**Provided passage:**

Jerry Kelly, Kevin Na share Players Championship lead

Jordan Spieth and Jason Day failed to make the cut.

May 9, 2015 at 3:06AM
Kevin Na follows his shot from the seventh fairway, during the second round of The Players Championship golf tournament Friday, May 8, 2015, in Ponte Vedra Beach, Fla. (AP Photo/Chris O'Meara)
Kevin Na shot a cool 69 on Friday for a share of the 36-hole lead at TPC Sawgrass. (The Minnesota Star Tribune)

PONTE VEDRA BEACH, FLA. – Much like his entire career, Jerry Kelly was just another player on the golf course Friday at The Players Championship.

What most everyone missed was Kelly carving up the front nine with five birdies that carried him to a 7-under-par 65, giving him the low round this week and share of the lead with Kevin Na.

"I enjoy adrenaline," Kelly said. "I am 48. I know it almost ravages the body as much as it helps it as you start getting older, but I would like to hang out for another couple of days and have some fun with it."

Kelly and Na, who settled down after a wild start for a 69, where at 8-under 136. Both have some history on this golf course.

Na was the 54-hole lead at The Players three years ago until he faded under intense scrutiny of serious swing issues.

Kelly. a Madison, Wis., native, had a two-shot lead over Tiger Woods in 2001 going into a final round that took two days to complete because of storms. Woods went on to win, and two weeks later he completed his grand sweep of the majors at Augusta National.

"I figured I would have another chance at this golf course," Kelly said. "I didn't think it would be that long, but it's just strange. This whole career has gone by in the blink of an eye."

Fourteen years later, Kelly and Woods are in different roles.

Woods, in his first start since he showed a strong short-game recovery at the Masters, kept the biggest gallery wondering how much longer they would see him when he flirted with missing the cut until he made a putt that mattered, a 10-foot birdie on the par-5 ninth hole that allowed him to stick around for two more days. He is at even-par 144, eight shots behind Kelly, after a 71.

**Excerpted data:**

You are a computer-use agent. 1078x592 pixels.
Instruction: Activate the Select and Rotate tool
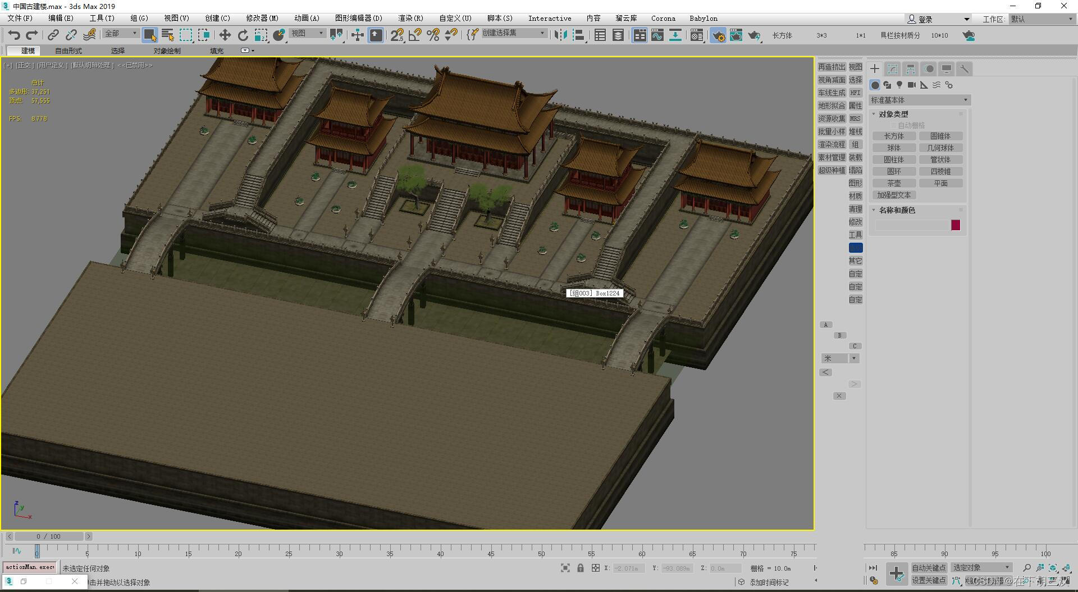[x=243, y=35]
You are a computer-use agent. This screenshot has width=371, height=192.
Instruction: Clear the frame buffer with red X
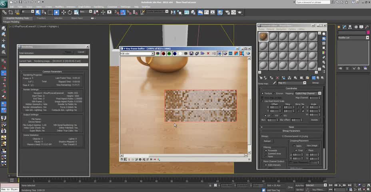click(208, 53)
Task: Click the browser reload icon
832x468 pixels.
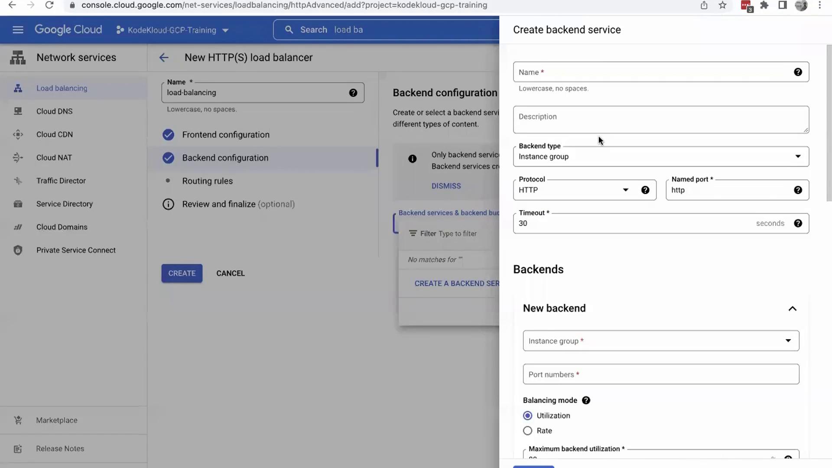Action: [x=49, y=5]
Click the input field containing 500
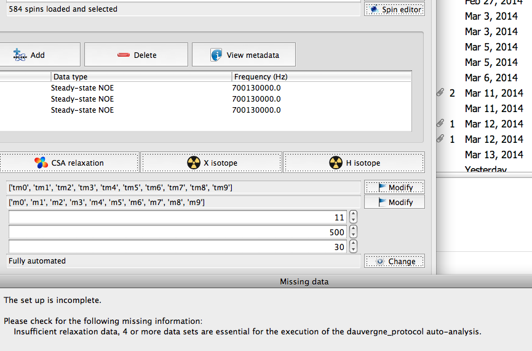 (x=177, y=232)
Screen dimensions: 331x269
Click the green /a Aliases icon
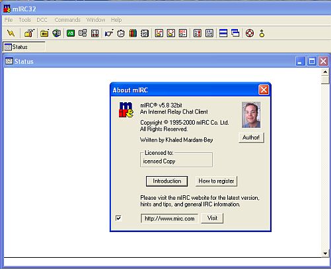[71, 33]
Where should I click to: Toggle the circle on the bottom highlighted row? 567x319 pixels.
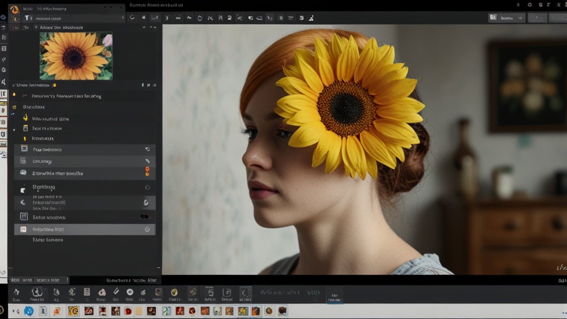click(148, 230)
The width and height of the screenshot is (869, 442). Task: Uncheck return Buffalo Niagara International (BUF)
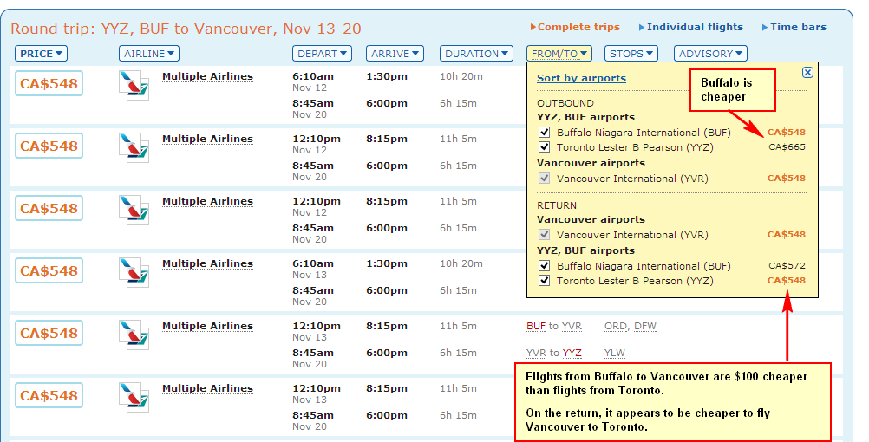click(545, 266)
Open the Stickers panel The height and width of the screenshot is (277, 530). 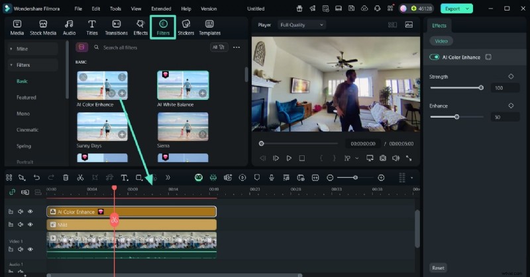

**Problems to solve:**
1. According to the Players Championship article, what score did Tiger Woods shoot on Friday?
2. Decide whether each statement agrees with the Players Championship article: (a) Jerry Kelly shot a 7-under-par 65 on Friday. (b) Tiger Woods won The Players Championship in 2001. (c) Jordan Spieth made the cut.
3. Write the next part of the Players Championship article, picking up after its final sentence.

**Exercise results:**
1. Woods shot a 71 on Friday.

2.
(a) Yes: "carried him to a 7-under-par 65"
(b) Yes: "Woods went on to win"
(c) No: "Jordan Spieth and Jason Day failed to make the cut."

3.
"I feel like I'm playing well enough to get myself up there," Woods said. "I just need one good round and narrow up that gap between myself and the lead, and I feel like I can do that."

Kelly and Na were two shots clear of Rickie Fowler (69), Chris Kirk (68), David Hearn (71) and Branden Grace (67).

In the afternoon, Rory McIlroy made it easy on himself — by his standard at the TPC Sawgrass — with a dull round of 71 that kept him in contention. Dull can be good on the Stadium Course that meted out its share of punishment.

McIlroy was in a featured grouping of the new generation, but the other two — Masters champion Jordan Spieth and Jason Day — now are old news. Spieth spent too much time trying to save par and finished with a meaningless bogey for a 72, missing the cut by three shots. Day started the second round tied with McIlroy and had two 7s on his card within four holes. He closed with a double bogey for an 81.

Phil Mickelson, who played in the group ahead of Woods, had two 6s and a 7 on his way to a 76 and missed the cut for the third year in a row.

"I was thinking to myself as I was walking around, 'I can't believe I've actually won here,' you know?" Mickelson said.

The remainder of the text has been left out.